System Recovery with Knoppix
An anonymous reader writes "This article shows how to access a non-booting Linux system with a Knoppix CD, get read-write permissions on configuration files, create and manage partitions and filesystems, and copy files to various storage media and over the network. You can use Knoppix for hardware and system configuration detection and for creating and managing partitions and filesystems. You can do it all from Knoppix's excellent graphical utilities, or from the command line."
At the very least it never ceases to amaze the windows geeks.
Why don't you use Windows Emergency Repair disks, you GNU hippies? Or fine CD-ROM support that comes with Windows(r) Recovery Console?

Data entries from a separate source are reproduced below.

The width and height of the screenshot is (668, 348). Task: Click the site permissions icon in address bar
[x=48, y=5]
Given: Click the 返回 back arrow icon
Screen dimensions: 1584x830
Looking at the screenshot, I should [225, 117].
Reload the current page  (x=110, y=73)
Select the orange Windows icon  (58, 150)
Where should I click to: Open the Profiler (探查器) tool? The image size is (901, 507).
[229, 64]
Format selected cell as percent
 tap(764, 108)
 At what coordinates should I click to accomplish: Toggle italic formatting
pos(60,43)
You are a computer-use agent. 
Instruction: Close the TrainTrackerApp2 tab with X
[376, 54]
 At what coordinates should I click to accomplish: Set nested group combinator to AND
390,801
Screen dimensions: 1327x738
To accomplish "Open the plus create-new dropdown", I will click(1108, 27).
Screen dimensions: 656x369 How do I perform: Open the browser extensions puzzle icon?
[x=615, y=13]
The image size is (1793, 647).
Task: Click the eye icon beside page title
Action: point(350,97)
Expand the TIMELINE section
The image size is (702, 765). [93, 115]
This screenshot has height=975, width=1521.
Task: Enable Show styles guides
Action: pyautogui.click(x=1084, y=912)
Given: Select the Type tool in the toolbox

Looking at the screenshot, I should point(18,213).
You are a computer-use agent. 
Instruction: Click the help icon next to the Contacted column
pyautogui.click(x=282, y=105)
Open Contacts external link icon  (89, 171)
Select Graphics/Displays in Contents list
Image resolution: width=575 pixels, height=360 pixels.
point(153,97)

Many people in my Windows-based office walk past my Gentoo desktop, wondering what I'm running. When they see how well it works (no viruses, no reboots, lots of tools available), they want to know how hard it is to install. Of course, Gentoo is not for the beginner. But, I've been handing out Knoppix CDs left and right. People love it!
10b||~10b -- aah, what a question!
SuSE also has a live CD, which is pretty good (IMHO) the KDE desktop is a little more polished than Knoppix. Cant say I used either as a full time desktop thou, so not sure how they rank. And couldnt get the Gentoo live game CD's to work with my ATI 9700 pro.
Also, IBM owns 20% of SuSE, thought they should push it.
I made a floppy based linux especially for this purpose: http://rgr.freeshell.org/flinux/escape/. However, if you have a network, it is probably easier to use Knoppix to copy the data over the network rather than burn it to a cd. Note that Knoppix does have cdrecord and mkisofs on it; if you can boot knoppix from one cd drive, and have another to access as a burner (say an external USB cd burner) then you can save your data that way. Knoppix is better than my floppy setup, unless you have no network, and only a cd burner and no other CD device to boot from. Knoppix also supports more filesystems and hardware than I can fit on a floppy or care to deal with.
Another good live boot cd is Timo's rescue cd:
http://rescuecd.sourceforge.net/
It's got a lot of drivers (as modules), ext2 (which should work on ext3) undelete utilities, and all the daemon and client utils you could want. It's great for non-booting laptops that need to have data dumped off of them so you can reload the OS (something that happens a lot).
One thing it doesn't do is autodetect everything like Knoppix does, and it doesn't have X, but it does fit on a minicd where Knoppix does not.
-ft
I'm a very happy Knoppix user, IMHO is the final swiss knife!
Here a small list of very powerful features:
- NTFS (safe read only) support + all FS support
- the linux fdisk
- qtparted for working with partitions (like Partition Magic, but GPL)
- partimage (like Norton Ghost, but GPL)
- the cool LinNeighborhood (for easy windows/samba usage)
- diagnose all hardware with the knoppix auto-detect kernel
- all the best network diagnosis tools (nmap, nessus, tcpdump, ethereal, etc)
- vim
- kde
- easy support of external usb2/firewire external drives
- 1174 packages on a single autoboot CD
(is present a DVD version too on ftp!!!!!)
A nice link -> http://www.shockfamily.net/cedric/knoppix/
about me A - B
Over the past few weeks Knoppix has gotten me out of a couple tough spots.
First, I was setting up RedHat on my laptop. Unfortunately, RH9 came with no drivers for my ethernet or wifi. No problem, I'll just go online and... Uh oh, Catch-22, I can't download network drivers till I get online. Fortunately, Knoppix recognized the ethernet card and got me up and running, I downloaded to the hard drive, rebooted to RedHat, and set it up.
True, I could have also solved that using sneakernet / USB drive / whatever, but the next time Knoppix helped me it was more indispensable. I was adjusting my LILO settings and came up with a conf file that ran just fine in lilo, but caused a kernel panic every time I booted with it. No rescue disc either, being a floppyless computer. I booted Knoppix, fixed the lilo.conf, mounted my /boot partition, and made a working bootloader.
Anyway, Knoppix is good to have around. When something is messed up, it will get you up and running, see all your files, and see most of the hardware out there too. Plus of course the obvious Linux evangilism uses.
Rather than the "Knoppix" is great which everyone agrees with I was wondering if any Morphix users out there can contrast the two.